Hi everyone, I’m a 23-year-old gay man currently dealing with pressure from my family to stay into a marriage I don’t want, and they forced me into it. The expectation is coming from cultural and religious traditions, and while I understand where they’re coming from, it feels like I’m losing control of my own life.
They frame it as “what’s best for me,” but I’ve made it clear I don’t want this. Despite that, the pressure keeps coming—guilt, manipulation, even threats of being disowned. It’s affected my mental health in ways I didn’t expect. I feel trapped, alone, and voiceless.
After searching Reddit, I noticed there wasn’t a specific space for people in this situation. So, I created r/ForcedMarriageSupport — a safe, anonymous community for anyone dealing with forced marriage, coercive family pressure, or cultural expectations that take away our right to choose.
It’s still brand new, but I wanted to reach out here for two reasons:
To ask for advice: Has anyone else been through something like this? How did you cope or find help?
To offer a space: If you or someone you know is dealing with this, r/ForcedMarriageSupport is open and judgment-free.
I’m just one person trying to create what I wish I had when I was at my lowest. Any feedback on the subreddit or how to keep it safe and supportive would mean a lot.
TLDR: 23M pressured into a marriage I don’t want. Started r/ForcedMarriageSupport as a support space for others facing the same. Looking for advice, support, and suggestions.
Comments
I don’t have much to offer in terms of specific advice for your circumstances. But I think you already know that “what’s best for you” really means “what’s best for the family’s social position”. So you aren’t crazy for feeling this way.
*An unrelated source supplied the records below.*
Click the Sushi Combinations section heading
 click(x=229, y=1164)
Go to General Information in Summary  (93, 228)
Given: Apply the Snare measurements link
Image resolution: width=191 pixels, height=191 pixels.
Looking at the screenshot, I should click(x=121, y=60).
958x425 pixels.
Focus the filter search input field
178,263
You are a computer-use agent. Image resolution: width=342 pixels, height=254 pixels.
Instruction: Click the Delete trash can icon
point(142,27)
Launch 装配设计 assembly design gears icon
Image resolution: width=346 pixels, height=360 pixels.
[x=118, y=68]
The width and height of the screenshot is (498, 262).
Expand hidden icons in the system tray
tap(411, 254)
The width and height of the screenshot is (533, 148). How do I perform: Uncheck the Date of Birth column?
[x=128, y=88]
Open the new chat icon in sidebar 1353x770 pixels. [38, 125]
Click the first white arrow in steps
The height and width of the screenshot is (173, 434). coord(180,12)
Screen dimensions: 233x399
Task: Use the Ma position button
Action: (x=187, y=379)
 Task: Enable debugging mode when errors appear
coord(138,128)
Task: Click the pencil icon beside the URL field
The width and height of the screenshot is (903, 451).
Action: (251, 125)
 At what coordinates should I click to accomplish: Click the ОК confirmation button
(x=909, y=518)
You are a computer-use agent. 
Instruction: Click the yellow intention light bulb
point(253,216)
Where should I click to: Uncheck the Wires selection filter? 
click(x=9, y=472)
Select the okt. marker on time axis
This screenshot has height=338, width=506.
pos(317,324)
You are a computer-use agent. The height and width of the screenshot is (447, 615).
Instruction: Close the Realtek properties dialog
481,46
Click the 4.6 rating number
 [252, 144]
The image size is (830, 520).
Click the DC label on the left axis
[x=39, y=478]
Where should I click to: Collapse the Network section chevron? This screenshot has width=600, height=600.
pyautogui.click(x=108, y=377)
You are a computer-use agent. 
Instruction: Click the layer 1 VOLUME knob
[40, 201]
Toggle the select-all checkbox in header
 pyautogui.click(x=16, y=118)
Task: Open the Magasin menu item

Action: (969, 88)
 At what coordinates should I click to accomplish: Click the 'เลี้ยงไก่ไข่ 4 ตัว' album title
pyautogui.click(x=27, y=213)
Good luck with the subreddit, I’m sure you’ll find lots of people who need support and want to share experiences.
If there is a religious aspect to the pressure, you may be able to find a sympathetic religious figure that can help you navigate your way out of this marriage and talk to your parents. But I’m afraid that it is time that you put your foot down for your sake and for the long-term happiness of the girl as well, even if she doesn’t it this way at the moment. Good luck.